▸ Description of the task:
Would you please repeat the data exactly as given?

▸ Records to use:
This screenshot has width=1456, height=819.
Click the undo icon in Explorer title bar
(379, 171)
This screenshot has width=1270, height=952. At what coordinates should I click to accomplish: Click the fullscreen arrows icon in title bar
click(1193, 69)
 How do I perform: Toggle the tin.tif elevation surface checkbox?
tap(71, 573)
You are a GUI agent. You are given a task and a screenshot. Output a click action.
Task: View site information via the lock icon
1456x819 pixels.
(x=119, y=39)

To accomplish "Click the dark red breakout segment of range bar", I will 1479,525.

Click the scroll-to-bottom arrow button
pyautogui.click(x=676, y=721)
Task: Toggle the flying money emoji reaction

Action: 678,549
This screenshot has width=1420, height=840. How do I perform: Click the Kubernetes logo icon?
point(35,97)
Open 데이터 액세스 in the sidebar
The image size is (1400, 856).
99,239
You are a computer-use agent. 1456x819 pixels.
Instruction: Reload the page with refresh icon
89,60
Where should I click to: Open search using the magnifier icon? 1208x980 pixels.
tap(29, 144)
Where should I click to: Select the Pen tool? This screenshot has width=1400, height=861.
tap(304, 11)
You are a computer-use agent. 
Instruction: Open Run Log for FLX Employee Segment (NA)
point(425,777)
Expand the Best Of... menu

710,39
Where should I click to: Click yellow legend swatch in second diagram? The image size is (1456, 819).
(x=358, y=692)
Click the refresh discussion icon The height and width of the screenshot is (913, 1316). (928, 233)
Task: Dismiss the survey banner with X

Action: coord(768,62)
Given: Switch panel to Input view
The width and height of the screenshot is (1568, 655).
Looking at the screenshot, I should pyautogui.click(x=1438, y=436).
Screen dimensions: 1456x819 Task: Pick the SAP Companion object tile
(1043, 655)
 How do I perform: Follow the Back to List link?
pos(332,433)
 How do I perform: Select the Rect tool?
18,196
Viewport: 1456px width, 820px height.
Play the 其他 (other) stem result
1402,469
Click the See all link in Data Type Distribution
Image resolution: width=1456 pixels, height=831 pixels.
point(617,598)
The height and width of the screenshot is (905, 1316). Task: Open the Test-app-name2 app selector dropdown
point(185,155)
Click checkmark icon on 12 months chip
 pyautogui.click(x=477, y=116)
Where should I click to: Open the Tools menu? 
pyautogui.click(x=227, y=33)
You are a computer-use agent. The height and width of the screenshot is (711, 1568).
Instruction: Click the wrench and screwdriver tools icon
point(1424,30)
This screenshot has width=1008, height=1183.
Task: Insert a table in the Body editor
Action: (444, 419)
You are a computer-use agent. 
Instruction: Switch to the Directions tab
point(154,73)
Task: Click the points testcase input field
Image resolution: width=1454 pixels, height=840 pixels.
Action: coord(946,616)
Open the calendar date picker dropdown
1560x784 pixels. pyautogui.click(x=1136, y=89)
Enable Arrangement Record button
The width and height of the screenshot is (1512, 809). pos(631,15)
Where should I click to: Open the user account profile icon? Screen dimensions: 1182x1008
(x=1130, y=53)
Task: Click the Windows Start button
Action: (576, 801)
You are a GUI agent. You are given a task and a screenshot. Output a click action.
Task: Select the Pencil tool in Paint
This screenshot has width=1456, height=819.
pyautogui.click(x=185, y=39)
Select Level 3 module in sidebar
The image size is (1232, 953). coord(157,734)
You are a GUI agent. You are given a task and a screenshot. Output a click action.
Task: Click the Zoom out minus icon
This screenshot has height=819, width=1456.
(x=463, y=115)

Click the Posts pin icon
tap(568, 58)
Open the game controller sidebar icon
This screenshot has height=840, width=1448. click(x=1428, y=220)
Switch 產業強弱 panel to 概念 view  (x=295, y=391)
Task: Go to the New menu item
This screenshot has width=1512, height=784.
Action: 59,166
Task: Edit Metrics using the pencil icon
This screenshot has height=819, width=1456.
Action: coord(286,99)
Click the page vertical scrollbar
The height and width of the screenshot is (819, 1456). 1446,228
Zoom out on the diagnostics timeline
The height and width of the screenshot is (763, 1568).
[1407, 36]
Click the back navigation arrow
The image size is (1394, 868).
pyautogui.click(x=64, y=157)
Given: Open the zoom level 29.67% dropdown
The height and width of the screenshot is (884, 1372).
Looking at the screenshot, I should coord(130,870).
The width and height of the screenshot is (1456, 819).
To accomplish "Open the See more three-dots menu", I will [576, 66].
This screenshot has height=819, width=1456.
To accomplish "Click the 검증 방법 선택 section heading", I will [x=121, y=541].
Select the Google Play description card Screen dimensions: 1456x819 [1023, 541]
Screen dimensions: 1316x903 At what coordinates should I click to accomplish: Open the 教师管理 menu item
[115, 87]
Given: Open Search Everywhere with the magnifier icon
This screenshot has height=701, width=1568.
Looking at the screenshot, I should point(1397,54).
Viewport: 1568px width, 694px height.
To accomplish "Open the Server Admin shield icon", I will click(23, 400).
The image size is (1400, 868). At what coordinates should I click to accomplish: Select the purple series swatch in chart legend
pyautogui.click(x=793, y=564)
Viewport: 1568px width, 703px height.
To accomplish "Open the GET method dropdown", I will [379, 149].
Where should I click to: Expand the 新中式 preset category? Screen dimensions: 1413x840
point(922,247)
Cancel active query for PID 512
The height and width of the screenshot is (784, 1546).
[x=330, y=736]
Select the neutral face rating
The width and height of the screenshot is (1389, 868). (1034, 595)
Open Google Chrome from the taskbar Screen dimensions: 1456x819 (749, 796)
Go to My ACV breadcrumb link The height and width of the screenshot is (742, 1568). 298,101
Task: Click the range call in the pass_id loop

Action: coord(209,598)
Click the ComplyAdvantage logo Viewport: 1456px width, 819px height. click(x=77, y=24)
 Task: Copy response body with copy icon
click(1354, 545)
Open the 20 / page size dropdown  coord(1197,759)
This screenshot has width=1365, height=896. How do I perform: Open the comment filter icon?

▸ Answer to this task:
This screenshot has width=1456, height=819.
Click the undo icon in Explorer title bar
(379, 171)
This screenshot has width=1270, height=952. At what coordinates should I click to accomplish: Click the fullscreen arrows icon in title bar
click(1193, 69)
 How do I perform: Toggle the tin.tif elevation surface checkbox?
tap(71, 573)
You are a GUI agent. You are given a task and a screenshot. Output a click action.
Task: View site information via the lock icon
1456x819 pixels.
(x=119, y=39)

To accomplish "Click the dark red breakout segment of range bar", I will 1479,525.

Click the scroll-to-bottom arrow button
pyautogui.click(x=676, y=721)
Task: Toggle the flying money emoji reaction

Action: 678,549
This screenshot has width=1420, height=840. How do I perform: Click the Kubernetes logo icon?
point(35,97)
Open 데이터 액세스 in the sidebar
The image size is (1400, 856).
99,239
You are a computer-use agent. 1456x819 pixels.
Instruction: Reload the page with refresh icon
89,60
Where should I click to: Open search using the magnifier icon? 1208x980 pixels.
tap(29, 144)
Where should I click to: Select the Pen tool? This screenshot has width=1400, height=861.
tap(304, 11)
You are a computer-use agent. 
Instruction: Open Run Log for FLX Employee Segment (NA)
point(425,777)
Expand the Best Of... menu

710,39
Where should I click to: Click yellow legend swatch in second diagram? The image size is (1456, 819).
(x=358, y=692)
Click the refresh discussion icon The height and width of the screenshot is (913, 1316). (928, 233)
Task: Dismiss the survey banner with X

Action: coord(768,62)
Given: Switch panel to Input view
The width and height of the screenshot is (1568, 655).
Looking at the screenshot, I should pyautogui.click(x=1438, y=436).
Screen dimensions: 1456x819 Task: Pick the SAP Companion object tile
(1043, 655)
 How do I perform: Follow the Back to List link?
pos(332,433)
 How do I perform: Select the Rect tool?
18,196
Viewport: 1456px width, 820px height.
Play the 其他 (other) stem result
1402,469
Click the See all link in Data Type Distribution
Image resolution: width=1456 pixels, height=831 pixels.
point(617,598)
The height and width of the screenshot is (905, 1316). Task: Open the Test-app-name2 app selector dropdown
point(185,155)
Click checkmark icon on 12 months chip
 pyautogui.click(x=477, y=116)
Where should I click to: Open the Tools menu? 
pyautogui.click(x=227, y=33)
You are a computer-use agent. The height and width of the screenshot is (711, 1568).
Instruction: Click the wrench and screwdriver tools icon
point(1424,30)
This screenshot has width=1008, height=1183.
Task: Insert a table in the Body editor
Action: (444, 419)
You are a computer-use agent. 
Instruction: Switch to the Directions tab
point(154,73)
Task: Click the points testcase input field
Image resolution: width=1454 pixels, height=840 pixels.
Action: coord(946,616)
Open the calendar date picker dropdown
1560x784 pixels. pyautogui.click(x=1136, y=89)
Enable Arrangement Record button
The width and height of the screenshot is (1512, 809). pos(631,15)
Where should I click to: Open the user account profile icon? Screen dimensions: 1182x1008
(x=1130, y=53)
Task: Click the Windows Start button
Action: (576, 801)
You are a GUI agent. You are given a task and a screenshot. Output a click action.
Task: Select the Pencil tool in Paint
This screenshot has width=1456, height=819.
pyautogui.click(x=185, y=39)
Select Level 3 module in sidebar
The image size is (1232, 953). coord(157,734)
You are a GUI agent. You are given a task and a screenshot. Output a click action.
Task: Click the Zoom out minus icon
This screenshot has height=819, width=1456.
(x=463, y=115)

Click the Posts pin icon
tap(568, 58)
Open the game controller sidebar icon
This screenshot has height=840, width=1448. click(x=1428, y=220)
Switch 產業強弱 panel to 概念 view  (x=295, y=391)
Task: Go to the New menu item
This screenshot has width=1512, height=784.
Action: 59,166
Task: Edit Metrics using the pencil icon
This screenshot has height=819, width=1456.
Action: coord(286,99)
Click the page vertical scrollbar
The height and width of the screenshot is (819, 1456). 1446,228
Zoom out on the diagnostics timeline
The height and width of the screenshot is (763, 1568).
[1407, 36]
Click the back navigation arrow
The image size is (1394, 868).
pyautogui.click(x=64, y=157)
Given: Open the zoom level 29.67% dropdown
The height and width of the screenshot is (884, 1372).
Looking at the screenshot, I should coord(130,870).
The width and height of the screenshot is (1456, 819).
To accomplish "Open the See more three-dots menu", I will [576, 66].
This screenshot has height=819, width=1456.
To accomplish "Click the 검증 방법 선택 section heading", I will [x=121, y=541].
Select the Google Play description card Screen dimensions: 1456x819 [1023, 541]
Screen dimensions: 1316x903 At what coordinates should I click to accomplish: Open the 教师管理 menu item
[115, 87]
Given: Open Search Everywhere with the magnifier icon
This screenshot has height=701, width=1568.
Looking at the screenshot, I should point(1397,54).
Viewport: 1568px width, 694px height.
To accomplish "Open the Server Admin shield icon", I will click(23, 400).
The image size is (1400, 868). At what coordinates should I click to accomplish: Select the purple series swatch in chart legend
pyautogui.click(x=793, y=564)
Viewport: 1568px width, 703px height.
To accomplish "Open the GET method dropdown", I will [379, 149].
Where should I click to: Expand the 新中式 preset category? Screen dimensions: 1413x840
point(922,247)
Cancel active query for PID 512
The height and width of the screenshot is (784, 1546).
[x=330, y=736]
Select the neutral face rating
The width and height of the screenshot is (1389, 868). (1034, 595)
Open Google Chrome from the taskbar Screen dimensions: 1456x819 (749, 796)
Go to My ACV breadcrumb link The height and width of the screenshot is (742, 1568). 298,101
Task: Click the range call in the pass_id loop

Action: coord(209,598)
Click the ComplyAdvantage logo Viewport: 1456px width, 819px height. click(x=77, y=24)
 Task: Copy response body with copy icon
click(1354, 545)
Open the 20 / page size dropdown  coord(1197,759)
This screenshot has width=1365, height=896. How do I perform: Open the comment filter icon?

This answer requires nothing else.